#### Action item
Up to and including the line that contains "Given: Open the", write out every line of the entries exactly, beginning with the first. Omit the pictures.

Stored records
◆ ◆ ◆ ◆ ◆

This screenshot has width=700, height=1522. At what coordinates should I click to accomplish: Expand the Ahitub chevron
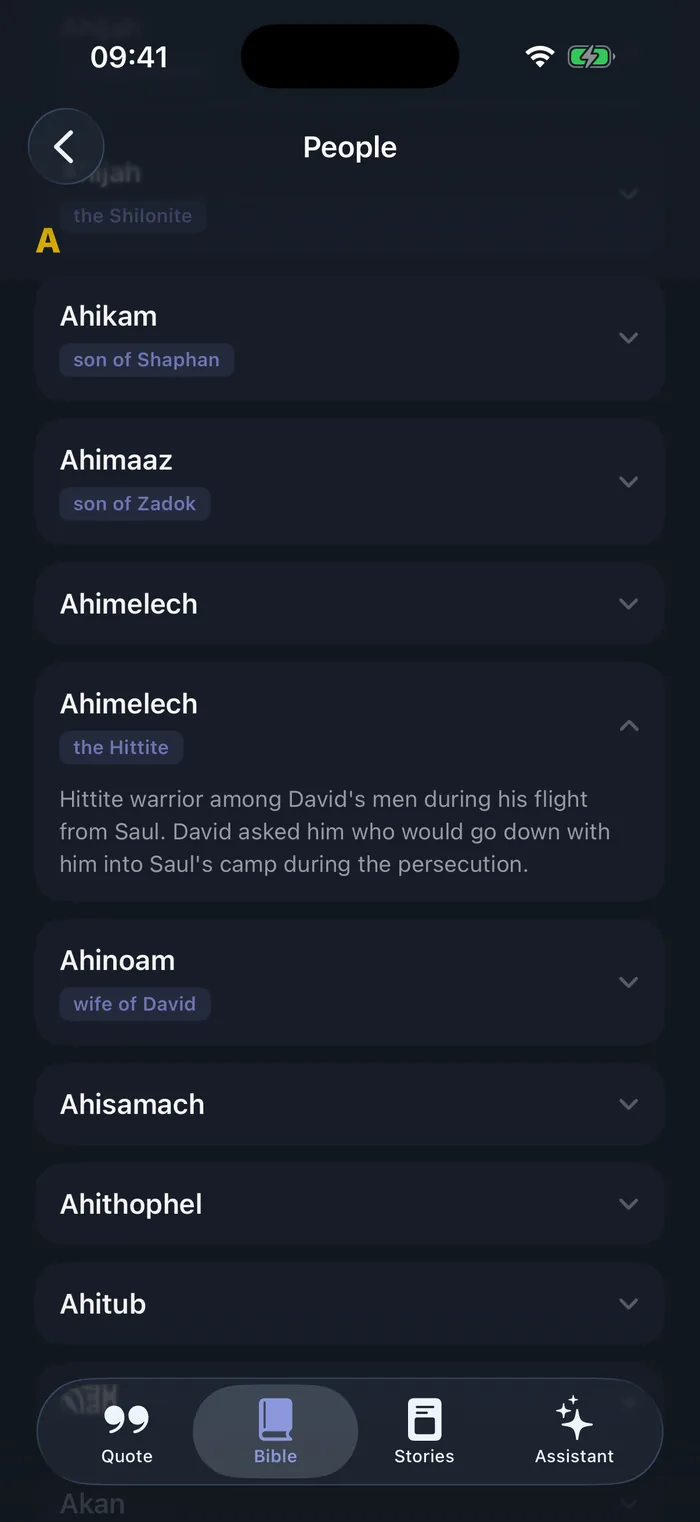coord(628,1304)
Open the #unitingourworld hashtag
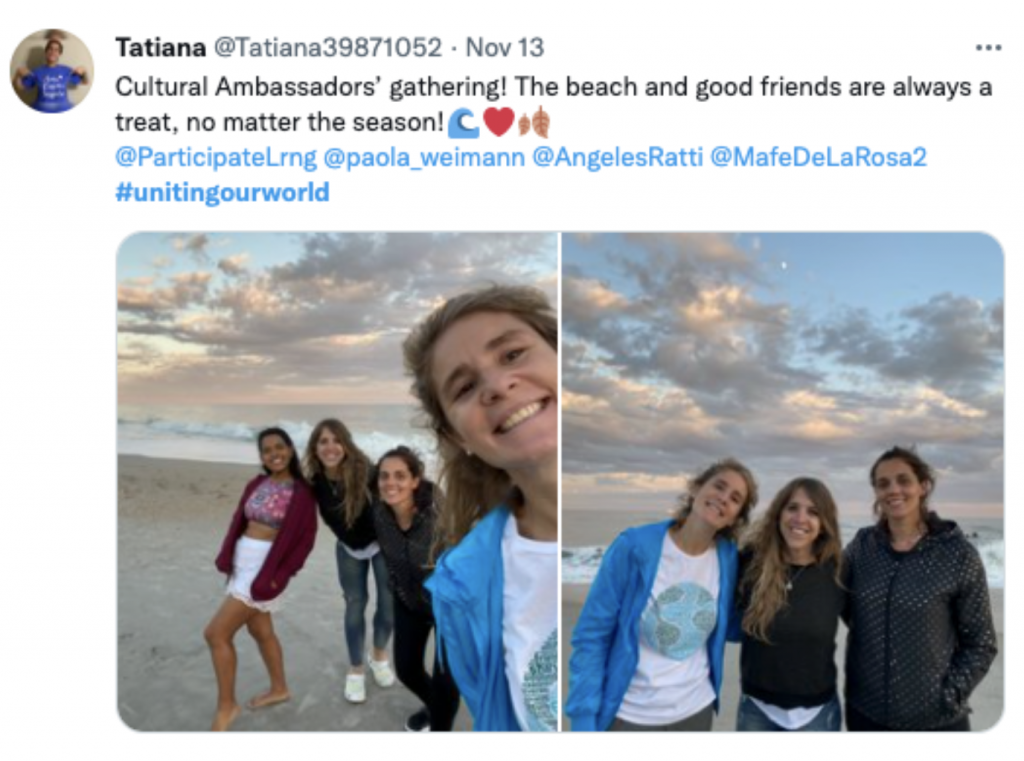Viewport: 1024px width, 761px height. point(222,191)
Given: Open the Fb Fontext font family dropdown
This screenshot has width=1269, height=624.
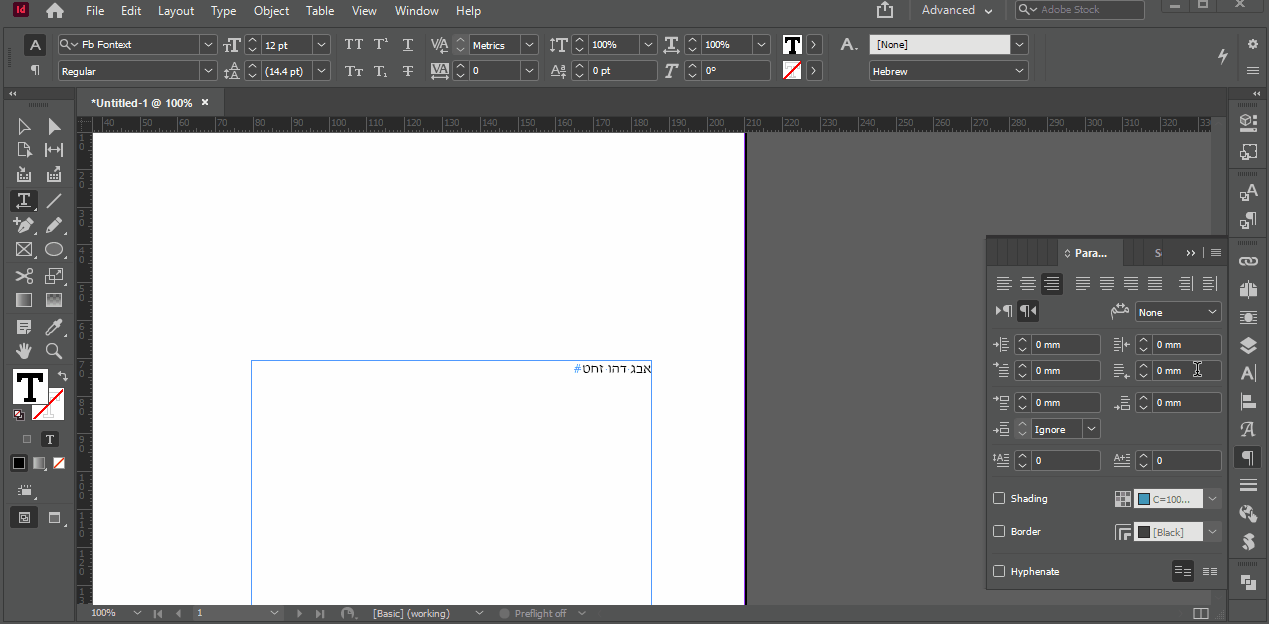Looking at the screenshot, I should coord(208,45).
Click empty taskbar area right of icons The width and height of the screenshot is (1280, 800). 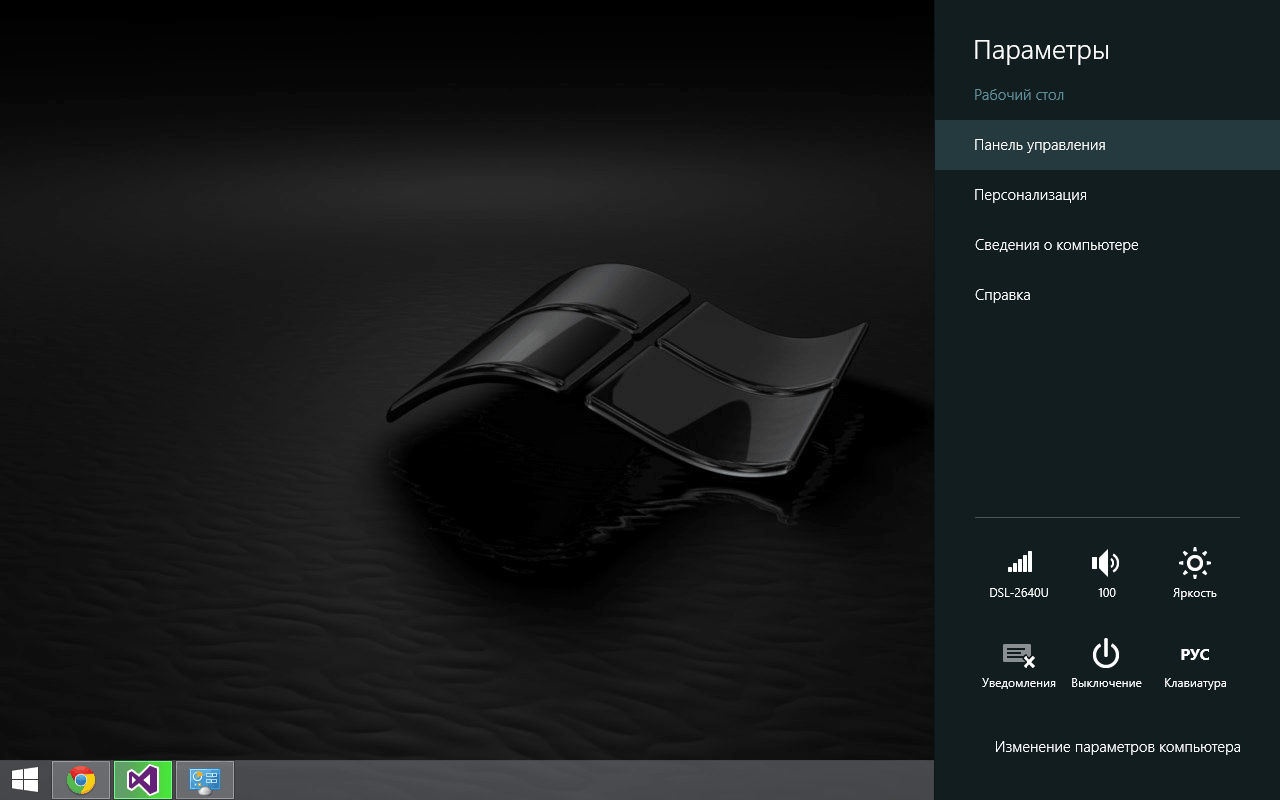[x=580, y=780]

◆ ◆ ◆ ◆ ◆

#### Output for this task
This screenshot has width=700, height=1522. At what coordinates should I click to accomplish: Expand the Ahitub chevron
coord(628,1304)
Open the #unitingourworld hashtag
Viewport: 1024px width, 761px height. point(222,191)
Given: Open the Fb Fontext font family dropdown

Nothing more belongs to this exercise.